ENGLISH 2310                                                           FIRST ESSAY ASSIGNMENT

GRADY                                                                                                    FALL  2017

 

            Essays should be typed, double-spaced with one-inch margins, and four to five pages/1500-2000 words long on one of the topics below. Be sure to refer as helpfully and specifically as possible to the texts upon which you're basing your argument--and be sure to have an argument or thesis. Your essay should have an original title, and it should not use the words ”mindset” or “portray.”  Essays are due to my inbox (fgrady@umsl.edu) on Monday, September 25.  Check with me if you do not receive confirmation of receipt within a day.

 

1. Design your own topic, of suitable specificity and sophistication, about something that interests you in Lanval, Sir Gawain and the Green Knight, or the Old English poetry we've read.  Consultation with the instructor is required for those of you intending to use this option; talking with one another is highly recommended, too.  I must have a paragraph describing your topic by Tuesday, September 19 (email would be best--fgrady@umsl.edu).

 

2. Discuss the importance of the hall (as a meaningful setting, or as a sign of social stability, or as the thing that marks the difference between the natural world and the human, or as a way of distinguishing inside from outside) with reference to at least two of the Anglo-Saxon texts you've read.

 

3. Discuss the way (in terms of setting, or the representation of character and motivation, or something else) that the Anglo-Saxon literature we’ve read deals with themes of isolation.  (You might look at the mysterious poem that follows The Wanderer in your anthology,The Wife's Lament“ [NA 110-11]).

 

4. Discuss the theme of consolation (consolation for what? for whom?) in The Wanderer and The Dream of the Rood (and maybe even The Battle of Maldon).

 

5. The Dream of the Rood is an explicitly religious poem which nevertheless clearly borrows the language of Anglo-Saxon heroic poetry—the language of Beowulf and Maldon--to characterize the crucifixion and the Christian person’s relationship to the capital-L Lord.  What effect does the poem achieve with this borrowing?  (Is it using heroic language to make an unfamiliar subject appealing to a particular audience?  Is it trying to take advantage of heroic poetry’s abiding emphasis on loyalty? Is it trying to give a new context to the theme of isolation and exile familiar from the heroic and elegiac poems? Is it doing something else entirely?)

 

 

 

6. "So, here is the House of Arthur," says the Green Knight mockingly, "Where’s the fortitude and fearlessness you’re so famous for?” The 1960 musical Camelot claims that "in short, there's simply not / A more congenial spot / For happily-ever-aftering" than King Arthur's court, but the Arthurian tales we've read are not quite so full of praise. Discuss the way the Arthurian court is treated in Lanval and Sir Gawain and the Green Knight.

 

7. Discuss (compare, contrast, make an argument about, develop a thesis concerning) the role that magic plays in Lanval and Sir Gawain and the Green Knight.

 

8.  “When you want to talk to me / there is no place that you can think of… /that I shall not be there with you / to satisfy all your desires,” says the fairy maiden to Lanval, suggesting that in their relationship, he’s the boss—his desires come first.  But of course, at the end of the tale, it’s the maiden who rides to the rescue, reversing the usual conventions of romance.  Discuss the way that Marie’s lai experiments with some of our expectations about male and female roles.

 

9.  In the world of romance, generosity is an important virtue, an essential trait for good lords and hosts to exhibit.  Write an essay about this aristocratic largesse in Lanval and Sir Gawain. How does it reveal character, or at least let us make assumptions about it?  How does it motivate action and plot, and how does it produces consequences, both intended and unintended?

 

10. Discuss the role(s) that the pentangle and the girdle play in Sir Gawain and the Green Knight, in the context of a thesis that you develop and defend about what/how/why they mean what they do.

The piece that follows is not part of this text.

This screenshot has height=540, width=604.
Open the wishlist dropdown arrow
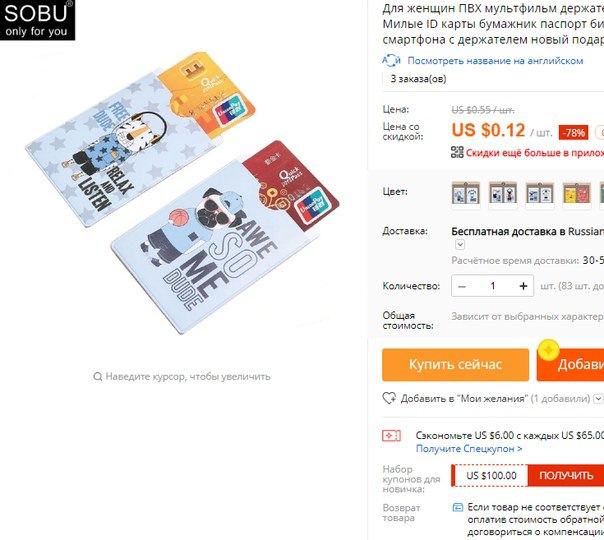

11.  We learn at line 2456 of the 2530-line Sir Gawain and the Green Knight that Morgan le Fay, King Arthur's half-sister and Gawain's aunt, has been responsible for putting the events of the poem in motion.  This is typical behavior for Morgan in the Arthurian legends, but in this poem her appearance--or rather, her mention—raises another question.  Does a revelation so late in the poem demonstrate how the courtly world tries to marginalize women and downplay their power, as some critics argue, or does it indicate that women are so powerful and disruptive to the chivalric order of things that they can't be excluded or hidden despite the best efforts of manly knights? With this question in mind, write about the role of women in Sir Gawain.